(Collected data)
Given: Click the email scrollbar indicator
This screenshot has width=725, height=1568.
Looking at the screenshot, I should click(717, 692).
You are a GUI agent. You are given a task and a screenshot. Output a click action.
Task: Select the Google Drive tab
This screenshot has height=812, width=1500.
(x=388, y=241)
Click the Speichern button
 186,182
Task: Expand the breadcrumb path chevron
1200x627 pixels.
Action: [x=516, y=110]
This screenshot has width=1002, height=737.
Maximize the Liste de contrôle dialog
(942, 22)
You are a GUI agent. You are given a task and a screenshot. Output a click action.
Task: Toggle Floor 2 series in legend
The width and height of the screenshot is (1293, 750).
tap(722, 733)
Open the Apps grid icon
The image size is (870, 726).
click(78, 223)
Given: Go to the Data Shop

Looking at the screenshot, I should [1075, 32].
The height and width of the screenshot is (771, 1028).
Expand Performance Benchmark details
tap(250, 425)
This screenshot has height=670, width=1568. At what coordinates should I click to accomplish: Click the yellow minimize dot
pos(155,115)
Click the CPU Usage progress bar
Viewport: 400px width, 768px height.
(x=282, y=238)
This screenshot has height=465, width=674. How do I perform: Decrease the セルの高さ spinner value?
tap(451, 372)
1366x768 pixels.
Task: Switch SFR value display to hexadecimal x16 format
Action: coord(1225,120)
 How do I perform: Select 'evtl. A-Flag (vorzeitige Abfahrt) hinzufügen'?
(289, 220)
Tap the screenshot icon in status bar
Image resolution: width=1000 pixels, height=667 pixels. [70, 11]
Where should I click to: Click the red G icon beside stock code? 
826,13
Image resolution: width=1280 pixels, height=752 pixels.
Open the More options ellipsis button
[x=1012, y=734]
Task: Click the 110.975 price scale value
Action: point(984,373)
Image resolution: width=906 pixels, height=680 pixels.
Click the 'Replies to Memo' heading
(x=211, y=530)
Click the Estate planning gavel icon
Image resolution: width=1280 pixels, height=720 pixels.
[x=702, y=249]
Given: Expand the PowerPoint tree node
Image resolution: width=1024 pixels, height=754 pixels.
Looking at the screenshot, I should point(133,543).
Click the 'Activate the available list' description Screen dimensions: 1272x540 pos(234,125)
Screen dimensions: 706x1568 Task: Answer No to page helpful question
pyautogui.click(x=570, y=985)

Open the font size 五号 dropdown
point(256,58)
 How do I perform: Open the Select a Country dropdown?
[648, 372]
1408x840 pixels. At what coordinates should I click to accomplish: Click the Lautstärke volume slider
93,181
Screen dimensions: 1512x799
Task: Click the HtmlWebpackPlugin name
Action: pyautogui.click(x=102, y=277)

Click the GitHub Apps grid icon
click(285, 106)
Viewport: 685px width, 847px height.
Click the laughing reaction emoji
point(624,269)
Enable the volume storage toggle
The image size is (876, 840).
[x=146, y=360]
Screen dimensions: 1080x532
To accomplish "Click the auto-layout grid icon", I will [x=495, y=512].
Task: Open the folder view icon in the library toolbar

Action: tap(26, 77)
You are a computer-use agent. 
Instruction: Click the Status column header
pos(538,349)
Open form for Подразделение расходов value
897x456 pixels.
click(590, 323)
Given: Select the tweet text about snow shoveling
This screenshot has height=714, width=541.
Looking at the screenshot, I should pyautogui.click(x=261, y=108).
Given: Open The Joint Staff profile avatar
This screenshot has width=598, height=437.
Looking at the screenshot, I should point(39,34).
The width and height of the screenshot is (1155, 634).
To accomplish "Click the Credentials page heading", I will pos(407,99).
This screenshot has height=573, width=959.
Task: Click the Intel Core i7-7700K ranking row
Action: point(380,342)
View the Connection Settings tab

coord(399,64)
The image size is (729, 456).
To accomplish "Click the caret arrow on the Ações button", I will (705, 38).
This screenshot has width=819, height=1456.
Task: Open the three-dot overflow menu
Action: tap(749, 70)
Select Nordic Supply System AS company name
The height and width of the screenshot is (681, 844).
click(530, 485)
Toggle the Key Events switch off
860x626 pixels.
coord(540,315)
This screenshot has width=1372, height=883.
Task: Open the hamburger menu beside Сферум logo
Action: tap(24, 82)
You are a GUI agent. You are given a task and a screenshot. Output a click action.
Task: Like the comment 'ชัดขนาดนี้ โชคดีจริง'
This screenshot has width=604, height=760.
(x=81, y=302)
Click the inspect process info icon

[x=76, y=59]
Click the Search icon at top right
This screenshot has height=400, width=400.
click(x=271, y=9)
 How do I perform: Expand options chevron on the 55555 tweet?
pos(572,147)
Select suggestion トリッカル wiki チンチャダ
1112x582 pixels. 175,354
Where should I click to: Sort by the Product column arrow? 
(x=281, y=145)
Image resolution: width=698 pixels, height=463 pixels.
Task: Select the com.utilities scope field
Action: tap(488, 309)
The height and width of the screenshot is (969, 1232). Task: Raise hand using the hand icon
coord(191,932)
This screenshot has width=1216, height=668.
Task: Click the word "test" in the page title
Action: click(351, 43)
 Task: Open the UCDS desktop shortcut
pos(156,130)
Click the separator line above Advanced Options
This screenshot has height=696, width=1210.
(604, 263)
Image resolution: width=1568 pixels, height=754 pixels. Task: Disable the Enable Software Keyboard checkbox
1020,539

→ **Exercise**
All entries are to be printed once more, exactly as given.

→ **Problem solution**
Given: Click the email scrollbar indicator
This screenshot has width=725, height=1568.
Looking at the screenshot, I should click(717, 692).
You are a GUI agent. You are given a task and a screenshot. Output a click action.
Task: Select the Google Drive tab
This screenshot has height=812, width=1500.
(x=388, y=241)
Click the Speichern button
 186,182
Task: Expand the breadcrumb path chevron
1200x627 pixels.
Action: [x=516, y=110]
This screenshot has width=1002, height=737.
Maximize the Liste de contrôle dialog
(942, 22)
You are a GUI agent. You are given a task and a screenshot. Output a click action.
Task: Toggle Floor 2 series in legend
The width and height of the screenshot is (1293, 750).
tap(722, 733)
Open the Apps grid icon
The image size is (870, 726).
click(78, 223)
Given: Go to the Data Shop

Looking at the screenshot, I should [1075, 32].
The height and width of the screenshot is (771, 1028).
Expand Performance Benchmark details
tap(250, 425)
This screenshot has height=670, width=1568. At what coordinates should I click to accomplish: Click the yellow minimize dot
pos(155,115)
Click the CPU Usage progress bar
Viewport: 400px width, 768px height.
(x=282, y=238)
This screenshot has height=465, width=674. How do I perform: Decrease the セルの高さ spinner value?
tap(451, 372)
1366x768 pixels.
Task: Switch SFR value display to hexadecimal x16 format
Action: coord(1225,120)
 How do I perform: Select 'evtl. A-Flag (vorzeitige Abfahrt) hinzufügen'?
(289, 220)
Tap the screenshot icon in status bar
Image resolution: width=1000 pixels, height=667 pixels. [70, 11]
Where should I click to: Click the red G icon beside stock code? 
826,13
Image resolution: width=1280 pixels, height=752 pixels.
Open the More options ellipsis button
[x=1012, y=734]
Task: Click the 110.975 price scale value
Action: point(984,373)
Image resolution: width=906 pixels, height=680 pixels.
Click the 'Replies to Memo' heading
(x=211, y=530)
Click the Estate planning gavel icon
Image resolution: width=1280 pixels, height=720 pixels.
[x=702, y=249]
Given: Expand the PowerPoint tree node
Image resolution: width=1024 pixels, height=754 pixels.
Looking at the screenshot, I should point(133,543).
Click the 'Activate the available list' description Screen dimensions: 1272x540 pos(234,125)
Screen dimensions: 706x1568 Task: Answer No to page helpful question
pyautogui.click(x=570, y=985)

Open the font size 五号 dropdown
point(256,58)
 How do I perform: Open the Select a Country dropdown?
[648, 372]
1408x840 pixels. At what coordinates should I click to accomplish: Click the Lautstärke volume slider
93,181
Screen dimensions: 1512x799
Task: Click the HtmlWebpackPlugin name
Action: pyautogui.click(x=102, y=277)

Click the GitHub Apps grid icon
click(285, 106)
Viewport: 685px width, 847px height.
Click the laughing reaction emoji
point(624,269)
Enable the volume storage toggle
The image size is (876, 840).
[x=146, y=360]
Screen dimensions: 1080x532
To accomplish "Click the auto-layout grid icon", I will [x=495, y=512].
Task: Open the folder view icon in the library toolbar

Action: tap(26, 77)
You are a computer-use agent. 
Instruction: Click the Status column header
pos(538,349)
Open form for Подразделение расходов value
897x456 pixels.
click(590, 323)
Given: Select the tweet text about snow shoveling
This screenshot has height=714, width=541.
Looking at the screenshot, I should pyautogui.click(x=261, y=108).
Given: Open The Joint Staff profile avatar
This screenshot has width=598, height=437.
Looking at the screenshot, I should point(39,34).
The width and height of the screenshot is (1155, 634).
To accomplish "Click the Credentials page heading", I will pos(407,99).
This screenshot has height=573, width=959.
Task: Click the Intel Core i7-7700K ranking row
Action: point(380,342)
View the Connection Settings tab

coord(399,64)
The image size is (729, 456).
To accomplish "Click the caret arrow on the Ações button", I will (705, 38).
This screenshot has width=819, height=1456.
Task: Open the three-dot overflow menu
Action: tap(749, 70)
Select Nordic Supply System AS company name
The height and width of the screenshot is (681, 844).
click(530, 485)
Toggle the Key Events switch off
860x626 pixels.
coord(540,315)
This screenshot has width=1372, height=883.
Task: Open the hamburger menu beside Сферум logo
Action: tap(24, 82)
You are a GUI agent. You are given a task and a screenshot. Output a click action.
Task: Like the comment 'ชัดขนาดนี้ โชคดีจริง'
This screenshot has width=604, height=760.
(x=81, y=302)
Click the inspect process info icon

[x=76, y=59]
Click the Search icon at top right
This screenshot has height=400, width=400.
click(x=271, y=9)
 How do I perform: Expand options chevron on the 55555 tweet?
pos(572,147)
Select suggestion トリッカル wiki チンチャダ
1112x582 pixels. 175,354
Where should I click to: Sort by the Product column arrow? 
(x=281, y=145)
Image resolution: width=698 pixels, height=463 pixels.
Task: Select the com.utilities scope field
Action: tap(488, 309)
The height and width of the screenshot is (969, 1232). Task: Raise hand using the hand icon
coord(191,932)
This screenshot has width=1216, height=668.
Task: Click the word "test" in the page title
Action: click(351, 43)
 Task: Open the UCDS desktop shortcut
pos(156,130)
Click the separator line above Advanced Options
This screenshot has height=696, width=1210.
(604, 263)
Image resolution: width=1568 pixels, height=754 pixels. Task: Disable the Enable Software Keyboard checkbox
1020,539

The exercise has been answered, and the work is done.